[Collected data entries]

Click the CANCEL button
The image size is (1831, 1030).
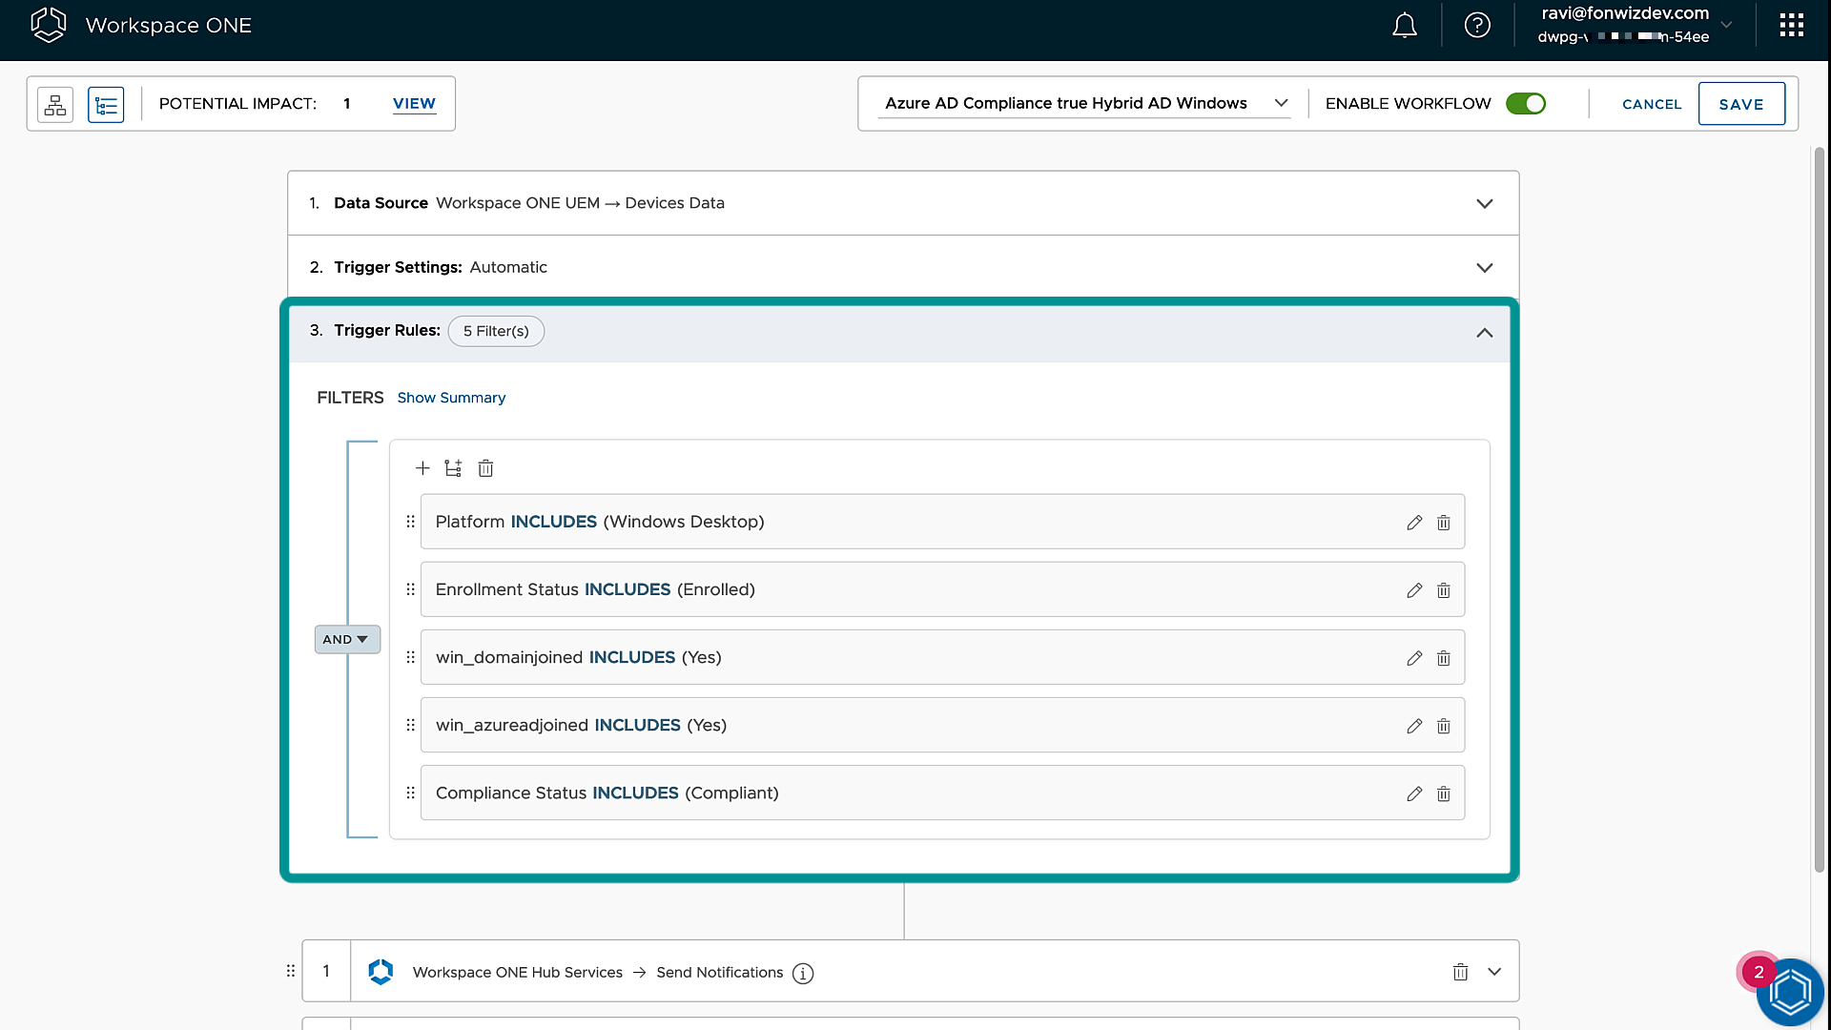[1652, 104]

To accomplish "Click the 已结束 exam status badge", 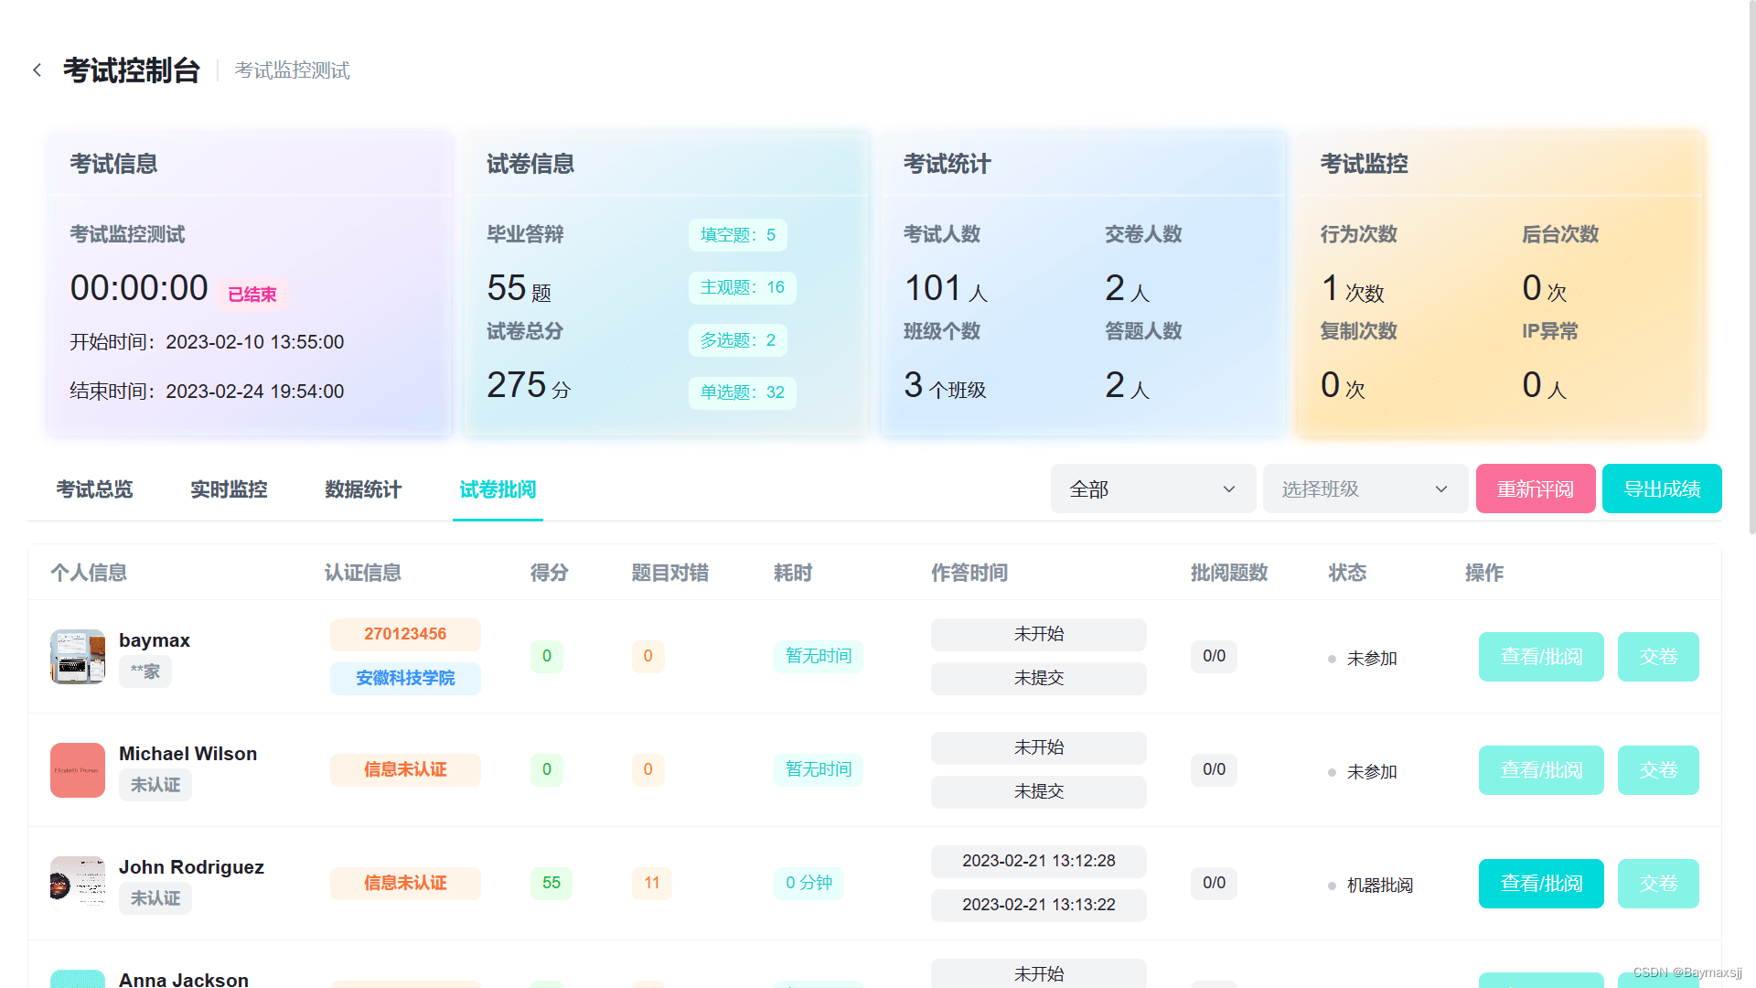I will tap(252, 294).
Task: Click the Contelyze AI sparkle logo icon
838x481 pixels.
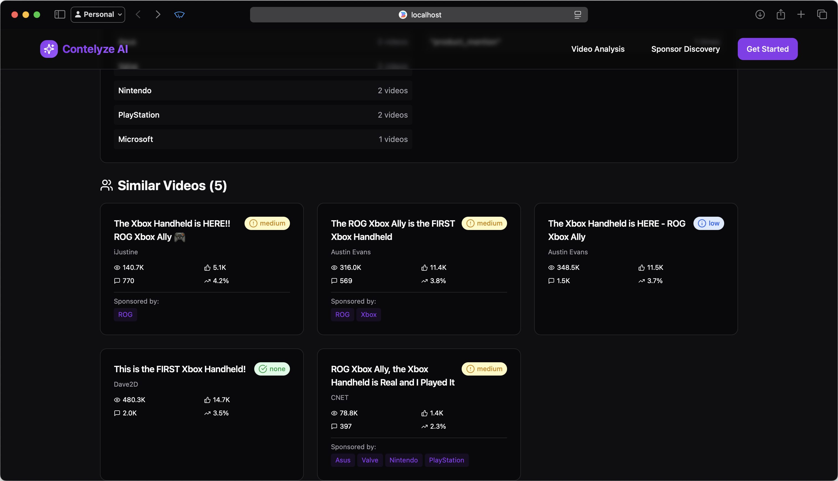Action: click(x=49, y=49)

• [REQUIREMENT]: Restate word for word the lines starting at the one that contains "Task: Click the" and ending at the last line of the data. Skip every picture.

• [SOLVED PROBLEM]:
Task: Click the Contelyze AI sparkle logo icon
838x481 pixels.
Action: click(x=49, y=49)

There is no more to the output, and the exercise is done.